* **Aim of the exercise**
Which lines of the entries hold the string "Select"? Copy each one.

* **Data to use**
= Beginning of Section =
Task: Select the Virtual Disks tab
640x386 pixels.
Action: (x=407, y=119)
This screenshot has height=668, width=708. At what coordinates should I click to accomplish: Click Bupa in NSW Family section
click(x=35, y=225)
= End of Section =
= Beginning of Section =
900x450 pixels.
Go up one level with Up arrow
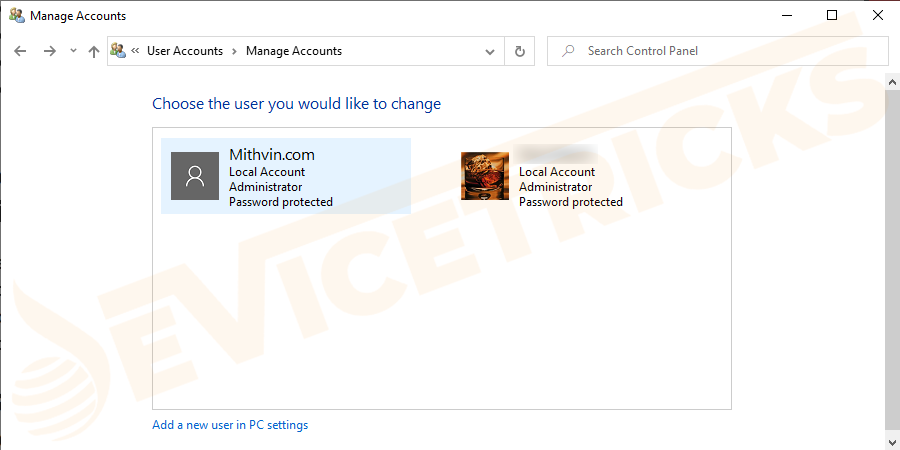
= End of Section =
= Beginning of Section =
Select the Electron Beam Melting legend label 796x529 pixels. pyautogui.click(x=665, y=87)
= End of Section =
* **Task output**
Task: Select the Virtual Disks tab
Select the Electron Beam Melting legend label 796x529 pixels. pyautogui.click(x=665, y=87)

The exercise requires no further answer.